| Text |

# Trying to book a Skiing Holiday from Dubai



## Dubaibound (Jul 5, 2011)

Does anyone have any experience in booking a package holiday from dubai for a Skiing holiday.

I can book flights/hotel/equipment hire/transfer seperately but it is very expensive and was wondering if there are any travel agents that could provide a package holiday for me.

Thanks in advance!


----------



## vantage (May 10, 2012)

European operators (though not all) often have the option of booking a full package minus flights, as so many people from the UK drive to the Alps.
Might be an option to get a full package minus flights, and just book these yourself?

Equipment hire outwith inclusive packages is often much cheaper for the same quality too..

Interested to hear how you get on.....


----------



## Chocoholic (Oct 29, 2012)

We booked through Snowfinders - BUT it is actually cheaper to book it all yourself. Many hotels offer packages that include ski passes.


----------



## vantage (May 10, 2012)

has anyone skied in Lebanon?

Seems like the logical local choice.
Most interested in their ski school offerings etc for the youngsters..


----------



## fcjb1970 (Apr 30, 2010)

vantage said:


> has anyone skied in Lebanon?
> 
> Seems like the logical local choice.
> Most interested in their ski school offerings etc for the youngsters..


I was planning on trying it this winter, although the recent bombings in Beirut make me a bit nervous. Figured could do a some long weekends there.

| Set tasks |
A - Check these statements against the ski holiday thread and answer yes or no for each, quoting the words of the thread that decide it: (i) Chocoholic says it is cheaper to book everything yourself. (ii) vantage says equipment hire inside inclusive packages is usually cheaper. (iii) fcjb1970 has already skied in Lebanon.
B - Please return everything in the ski holiday thread from "Equipment hire outwith" down to "include ski passes.", copied word for word.
C - Resume the ski holiday thread after its final sentence.

| Provided material |
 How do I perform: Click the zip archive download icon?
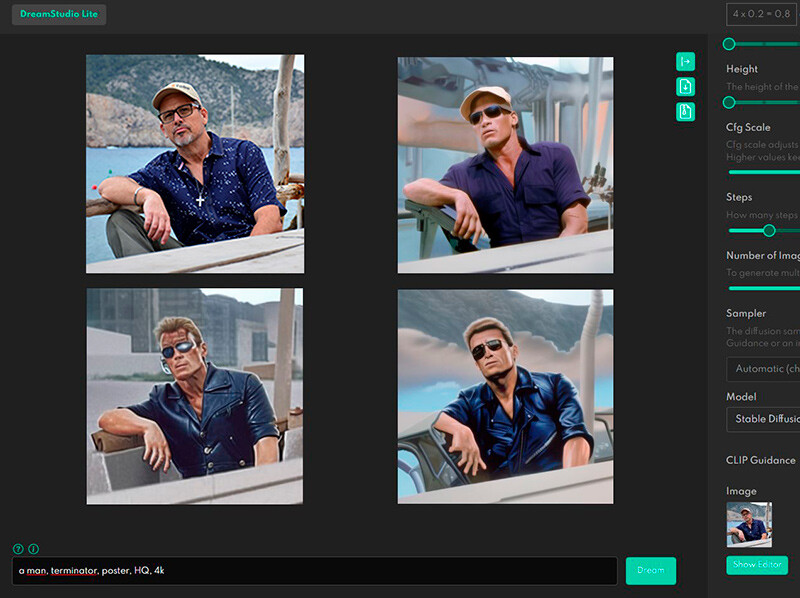(x=685, y=111)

| Results for each task |
A -
(i) Yes: "it is actually cheaper to book it all yourself"
(ii) No: "Equipment hire outwith inclusive packages is often much cheaper for the same quality too"
(iii) No: "I was planning on trying it this winter"

B -
Equipment hire outwith inclusive packages is often much cheaper for the same quality too..

Interested to hear how you get on.....


----------



## Chocoholic (Oct 29, 2012)

We booked through Snowfinders - BUT it is actually cheaper to book it all yourself. Many hotels offer packages that include ski passes.

C -
----------



## saraswat (Apr 28, 2012)

fcjb1970 said:


> I was planning on trying it this winter, although the recent bombings in Beirut make me a bit nervous. Figured could do a some long weekends there.


The security situation there recently was what I was going to mention also ....

Himalayas ? Not as close but factoring in the exchange rate once there and also the fact it is the Himalayas, worth a look imo. Friends have been and loved it, me and snow don't get along ....


----------



## Ogri750 (Feb 14, 2008)

Holiday to MOE? Jeez, I usually drive there ;-)


----------



## saraswat (Apr 28, 2012)

Ogri750 said:


> Holiday to MOE? Jeez, I usually drive there ;-)


Apparently it isn't the 'real' experience ... never figured that could be the situation, personally speaking of course


----------



## twowheelsgood (Feb 21, 2013)

Not booked a skiing holiday but I have booked a winter holiday in Norway though.

I found it cheaper and more flexible to book everything separately but I did use my UK travel agent for selected bits like getting discounts on hotels etc. I made my own flight arrangements using Emirates and Norwegian Air.


----------



## imac (Oct 14, 2012)

I have never understood the fascination people have for freezing their butts off... its almost religious...

I moved here to get *away* from the cold... and I don't miss it one bit...


----------



## fcjb1970 (Apr 30, 2010)

imac said:


> I have never understood the fascination people have for freezing their butts off... its almost religious...
> 
> I moved here to get *away* from the cold... and I don't miss it one bit...


I'll take a crisp morning on the side of a mountain with a pair of boards on my feet any day over the heat. I moved here to make money, and figured I could give Switzerland a try while I was closer


----------



## imac (Oct 14, 2012)

fcjb1970 said:


> ...I moved here to make money...


That too... forgot about that...


----------



## ccr (Jun 20, 2010)

fcjb1970 said:


> ... and figured I could give Switzerland a try while I was closer


Not answering the OP question directly, but just titbits of info if anyone interested...

We are going to do the same as last X-mas, skiing in the Alps.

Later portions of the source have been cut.